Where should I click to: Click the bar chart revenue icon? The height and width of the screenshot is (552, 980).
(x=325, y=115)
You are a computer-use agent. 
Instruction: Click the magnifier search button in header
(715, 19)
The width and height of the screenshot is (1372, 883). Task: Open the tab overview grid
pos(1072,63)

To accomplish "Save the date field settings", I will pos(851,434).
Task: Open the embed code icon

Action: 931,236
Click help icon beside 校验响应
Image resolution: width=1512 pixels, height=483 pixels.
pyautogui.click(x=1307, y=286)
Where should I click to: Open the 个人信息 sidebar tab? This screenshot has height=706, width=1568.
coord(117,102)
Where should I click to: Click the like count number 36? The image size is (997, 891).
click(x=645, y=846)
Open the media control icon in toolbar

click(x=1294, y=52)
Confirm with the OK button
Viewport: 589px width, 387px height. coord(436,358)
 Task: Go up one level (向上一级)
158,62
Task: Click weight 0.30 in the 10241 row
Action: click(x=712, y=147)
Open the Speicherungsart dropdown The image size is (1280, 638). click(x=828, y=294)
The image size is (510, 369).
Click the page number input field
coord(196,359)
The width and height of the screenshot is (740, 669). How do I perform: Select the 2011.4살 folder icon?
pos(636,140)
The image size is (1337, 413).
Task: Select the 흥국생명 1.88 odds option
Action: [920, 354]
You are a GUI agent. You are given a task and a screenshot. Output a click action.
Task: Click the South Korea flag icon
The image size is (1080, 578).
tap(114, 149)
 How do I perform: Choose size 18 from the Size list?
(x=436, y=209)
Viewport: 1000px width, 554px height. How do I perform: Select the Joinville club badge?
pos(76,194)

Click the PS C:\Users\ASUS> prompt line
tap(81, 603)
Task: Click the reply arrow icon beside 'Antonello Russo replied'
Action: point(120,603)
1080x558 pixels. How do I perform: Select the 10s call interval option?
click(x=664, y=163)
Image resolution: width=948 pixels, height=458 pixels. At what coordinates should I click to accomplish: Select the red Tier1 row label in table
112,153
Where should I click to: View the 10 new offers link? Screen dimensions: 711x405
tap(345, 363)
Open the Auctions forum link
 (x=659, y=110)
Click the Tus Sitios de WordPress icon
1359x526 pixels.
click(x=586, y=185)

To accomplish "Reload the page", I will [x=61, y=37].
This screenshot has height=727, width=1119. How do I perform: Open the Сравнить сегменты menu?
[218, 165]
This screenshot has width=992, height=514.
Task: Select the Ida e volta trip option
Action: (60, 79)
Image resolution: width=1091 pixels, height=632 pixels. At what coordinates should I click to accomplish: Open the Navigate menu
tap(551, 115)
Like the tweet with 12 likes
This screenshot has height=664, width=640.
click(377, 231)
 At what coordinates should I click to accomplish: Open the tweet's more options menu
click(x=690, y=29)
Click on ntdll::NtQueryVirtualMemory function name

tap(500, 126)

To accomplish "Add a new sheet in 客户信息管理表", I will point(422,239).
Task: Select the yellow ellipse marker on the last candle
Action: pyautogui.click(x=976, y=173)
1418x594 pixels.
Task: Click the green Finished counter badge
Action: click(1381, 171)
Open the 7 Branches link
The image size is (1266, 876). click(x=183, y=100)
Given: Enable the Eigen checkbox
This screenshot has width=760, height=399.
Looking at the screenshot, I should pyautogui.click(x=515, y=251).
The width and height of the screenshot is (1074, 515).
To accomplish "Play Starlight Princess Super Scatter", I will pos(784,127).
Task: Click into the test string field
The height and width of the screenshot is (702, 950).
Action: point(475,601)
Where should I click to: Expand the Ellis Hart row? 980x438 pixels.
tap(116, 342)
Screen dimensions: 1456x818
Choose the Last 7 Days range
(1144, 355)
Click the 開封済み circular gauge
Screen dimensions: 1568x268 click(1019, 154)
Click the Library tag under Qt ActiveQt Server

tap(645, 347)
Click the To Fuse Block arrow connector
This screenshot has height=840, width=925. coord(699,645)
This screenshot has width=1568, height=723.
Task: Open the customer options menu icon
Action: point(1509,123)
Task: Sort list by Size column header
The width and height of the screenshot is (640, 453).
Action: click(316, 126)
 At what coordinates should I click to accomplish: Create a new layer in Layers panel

*PROBLEM REQUIREMENTS*
Reproduce every line above containing "agent".

*ANSWER SECTION*
You are a computer-use agent. 
You are a GUI agent. You are given a task and a screenshot. Output a click action.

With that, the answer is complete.